Darby Allin occupies a precarious throne

Darby Allin finally secured the AEW World Title, but the booking surrounding his ascent feels rushed. While the storytelling execution was masterfully paced leading to his victory, the long-term viability of an Allin-centric main event scene is suspect. As recently analyzed, the company faces a genuine danger in how it builds challengers for him.

We need to look at the surrounding talent. The reintroduction of Nick Wayne was objectively a stumble that drained heat from the immediate aftermath of the crowning moment.

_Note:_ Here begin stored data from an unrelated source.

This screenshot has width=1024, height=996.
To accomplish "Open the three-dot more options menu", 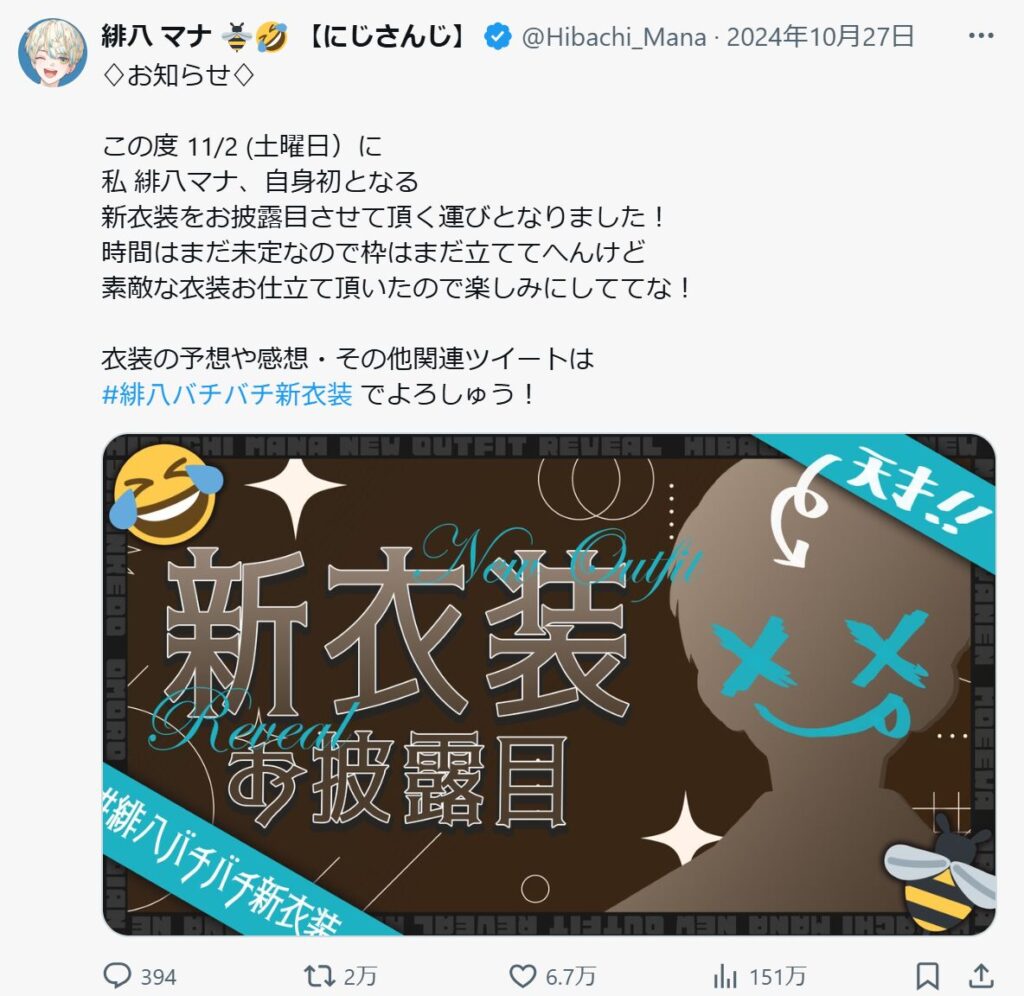I will (981, 36).
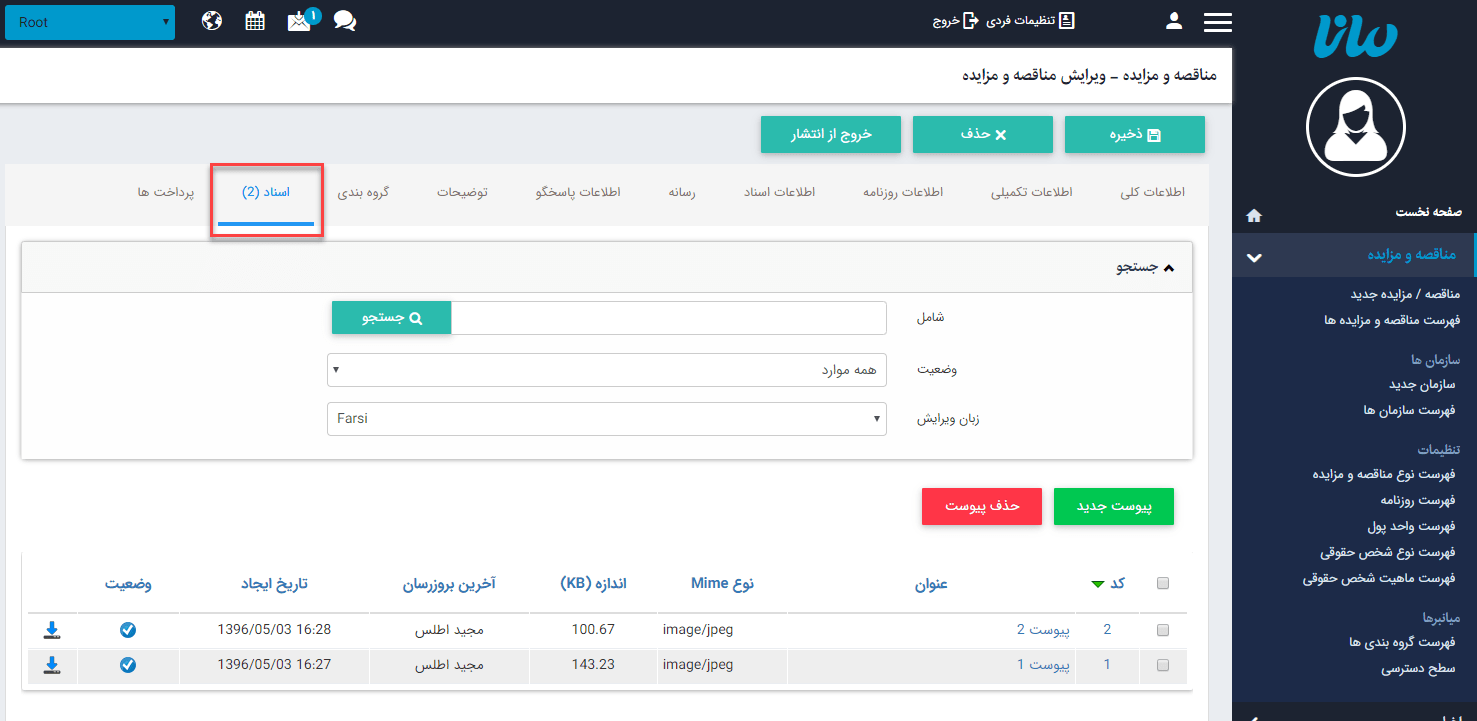Screen dimensions: 1477x721
Task: Toggle the blue status checkmark for پیوست 2
Action: 127,629
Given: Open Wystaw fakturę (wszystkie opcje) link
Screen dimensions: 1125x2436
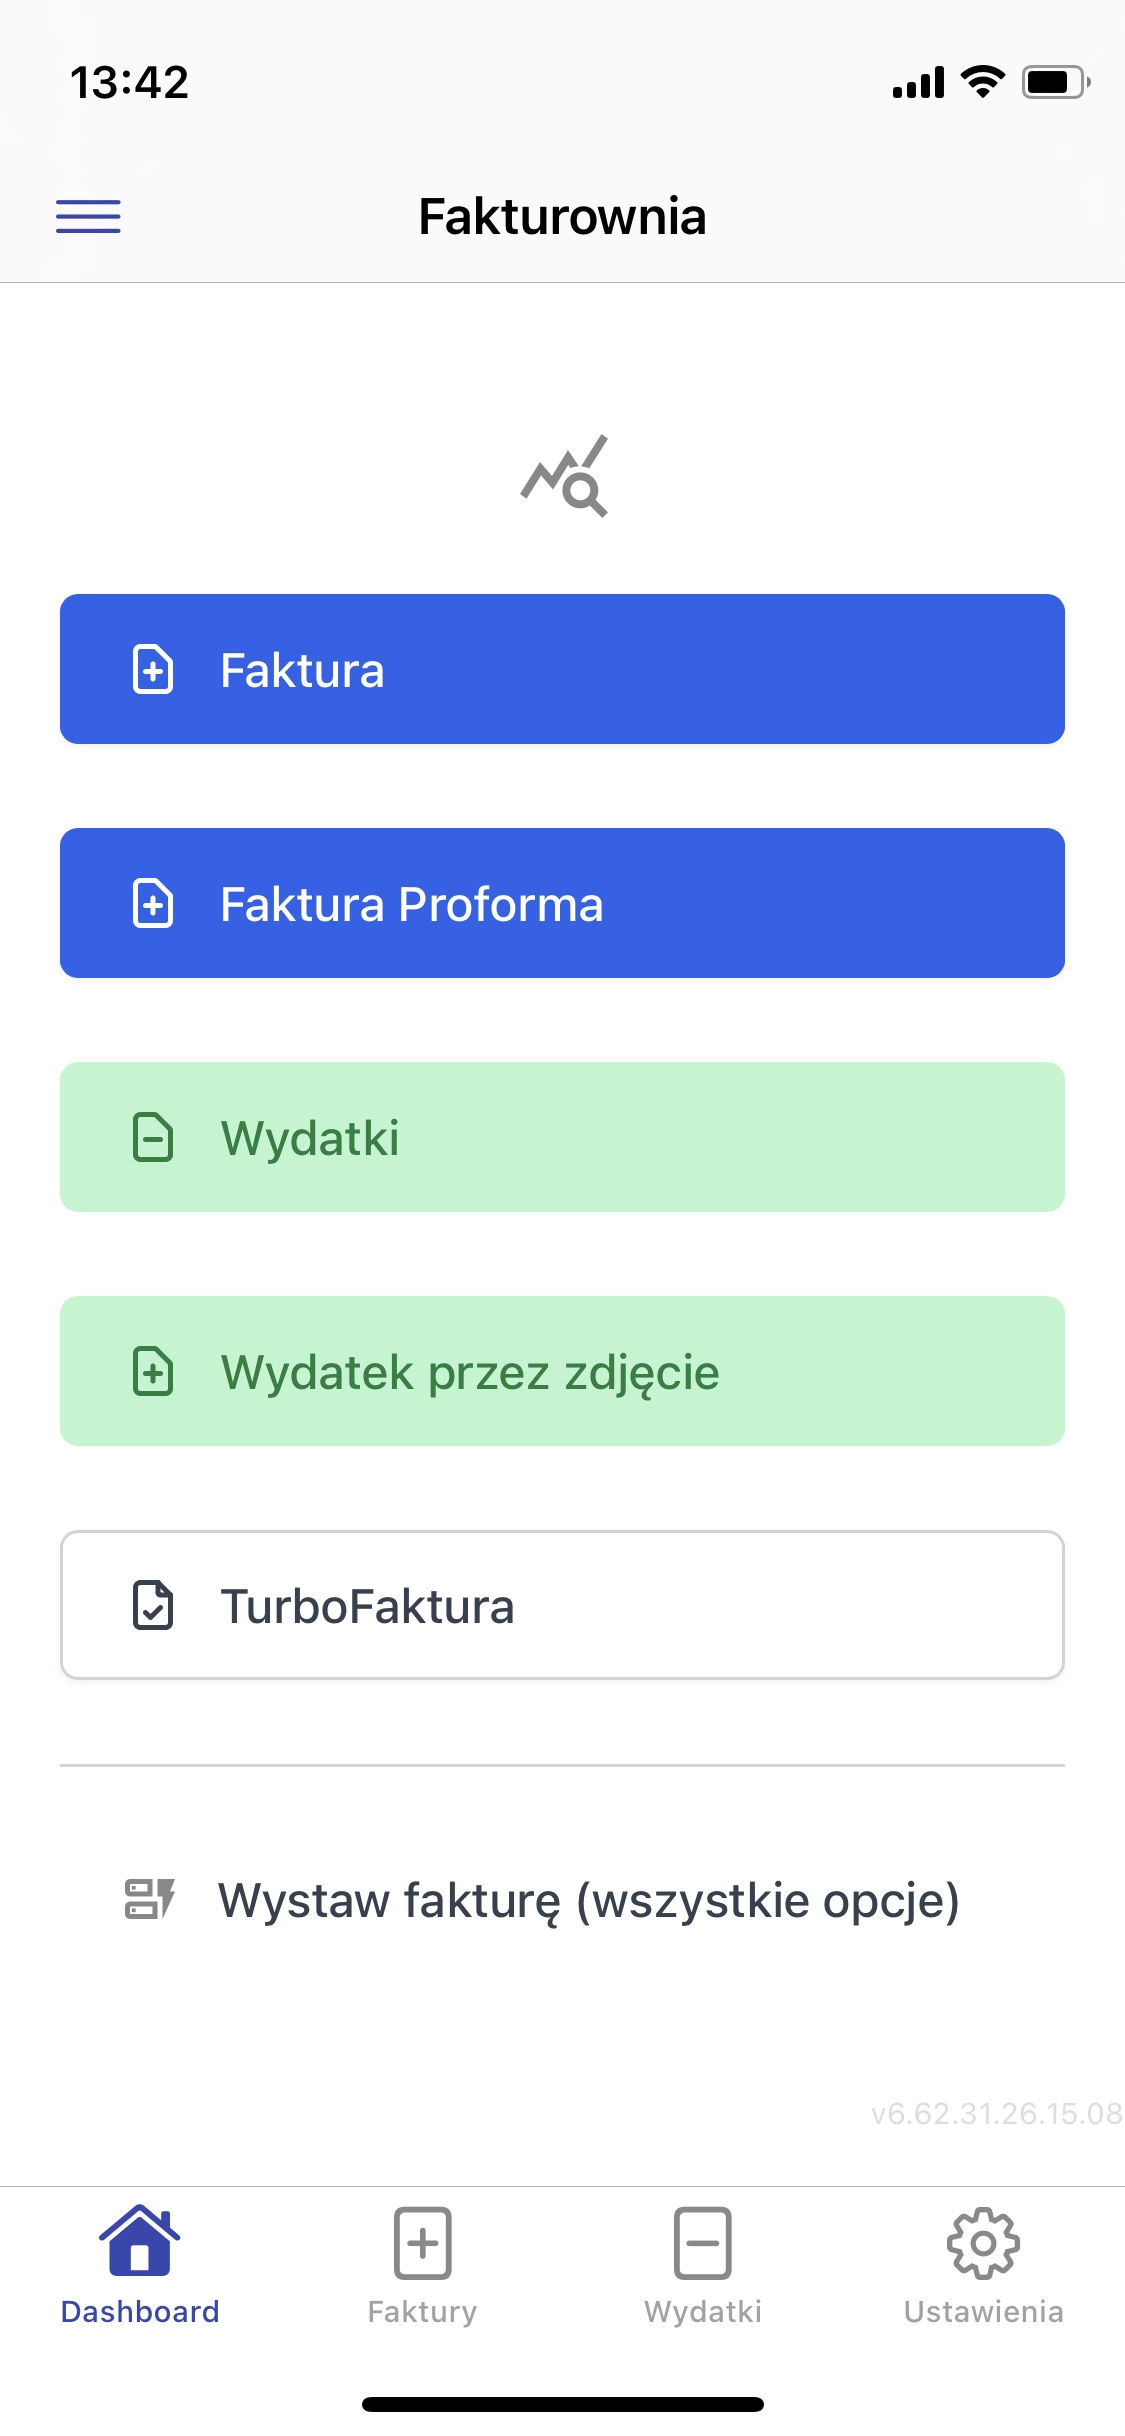Looking at the screenshot, I should click(x=588, y=1900).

If the promotion continues to misfire on mid-card support for the belt, the title’s value will dilute before the summer shows even begin.

The WWE succession plan offers a sobering contrast

Nick Khan recently identified a core quartet of talents—Rhea Ripley, Logan Paul, Bron Breakker, and Oba Femi—to carry the next decade of WWE main events. Khan highlighted these workers as the inevitable flagbearers of the organization. This represents a starkly different approach to roster management than the current AEW landscape.

While AEW leans heavily into the underdog-to-champion trope, WWE is clearly doubling down on physical anomalies and media-ready crossovers. Expectation management is vital here. If Allin remains the solitary focal point of AEW television, he risks burnout by the time we hit the 31-day mark toward Double or Nothing.

The reality of the current roster

The most egregious issue in the promotion right now isn't the champion, but the inability to establish a legitimate secondary tier of threats. The mid-card feels like a treadmill where momentum is discarded weekly. If we look at the recent WKPWP Flagship discussion, the contrast between professional long-form development and short-term pops is becoming impossible to ignore.

My prediction for Double or Nothing: expect a title switch. The promotion will panic due to declining engagement metrics if they don't pivot to a marquee heel by late May. Allin is a fantastic bridge, but he is not the destination. A reign longer than 60 days seems unlikely given the current creative direction and the vacuum of viable, top-tier challengers currently occupying the upper-mid-card.